_Stored items_:
=== Section Start ===
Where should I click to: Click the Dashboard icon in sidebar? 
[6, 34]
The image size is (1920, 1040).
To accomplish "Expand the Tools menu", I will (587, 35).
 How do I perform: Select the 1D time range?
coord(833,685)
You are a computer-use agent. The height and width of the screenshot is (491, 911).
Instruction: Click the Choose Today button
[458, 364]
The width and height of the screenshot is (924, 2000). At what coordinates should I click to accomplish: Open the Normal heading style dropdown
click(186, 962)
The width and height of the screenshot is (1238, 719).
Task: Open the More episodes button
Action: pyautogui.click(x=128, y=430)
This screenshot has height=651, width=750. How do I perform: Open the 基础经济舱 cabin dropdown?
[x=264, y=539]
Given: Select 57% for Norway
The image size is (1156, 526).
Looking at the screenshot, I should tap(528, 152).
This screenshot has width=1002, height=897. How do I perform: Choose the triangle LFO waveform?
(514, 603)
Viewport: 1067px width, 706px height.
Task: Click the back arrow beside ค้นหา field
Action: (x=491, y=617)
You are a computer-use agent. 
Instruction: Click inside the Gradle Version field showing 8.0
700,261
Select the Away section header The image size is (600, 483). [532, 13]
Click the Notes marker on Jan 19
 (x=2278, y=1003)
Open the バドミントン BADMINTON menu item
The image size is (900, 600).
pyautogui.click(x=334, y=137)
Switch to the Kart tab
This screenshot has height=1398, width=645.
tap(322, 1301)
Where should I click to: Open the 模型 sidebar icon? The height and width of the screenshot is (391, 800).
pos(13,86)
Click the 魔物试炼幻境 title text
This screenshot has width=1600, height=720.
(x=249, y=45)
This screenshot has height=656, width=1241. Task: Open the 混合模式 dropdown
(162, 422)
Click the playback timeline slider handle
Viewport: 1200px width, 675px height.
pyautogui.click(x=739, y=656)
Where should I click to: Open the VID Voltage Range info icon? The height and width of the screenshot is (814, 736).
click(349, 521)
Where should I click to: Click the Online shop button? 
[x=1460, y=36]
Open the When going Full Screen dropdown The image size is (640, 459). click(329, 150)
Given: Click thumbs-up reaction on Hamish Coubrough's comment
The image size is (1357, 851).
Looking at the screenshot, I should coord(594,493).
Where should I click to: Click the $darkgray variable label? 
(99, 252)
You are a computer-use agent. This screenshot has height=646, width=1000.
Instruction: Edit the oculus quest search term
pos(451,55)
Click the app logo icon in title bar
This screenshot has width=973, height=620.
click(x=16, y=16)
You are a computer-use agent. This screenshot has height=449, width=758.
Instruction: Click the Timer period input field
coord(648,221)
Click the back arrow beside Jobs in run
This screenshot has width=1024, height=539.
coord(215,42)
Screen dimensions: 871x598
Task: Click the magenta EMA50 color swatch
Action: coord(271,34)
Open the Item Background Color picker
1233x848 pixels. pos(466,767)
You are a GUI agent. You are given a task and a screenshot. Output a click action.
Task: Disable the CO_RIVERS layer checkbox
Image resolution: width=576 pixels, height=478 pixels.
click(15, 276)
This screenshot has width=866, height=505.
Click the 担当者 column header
=== Section End ===
_Aim of the task_:
Only the last part of the records is wanted. Repeat it exactly, beginning at the line containing "Open the Item Background Color picker" and ending at the final line.

_Your solution_:
Open the Item Background Color picker
1233x848 pixels. pos(466,767)
You are a GUI agent. You are given a task and a screenshot. Output a click action.
Task: Disable the CO_RIVERS layer checkbox
Image resolution: width=576 pixels, height=478 pixels.
click(15, 276)
This screenshot has width=866, height=505.
Click the 担当者 column header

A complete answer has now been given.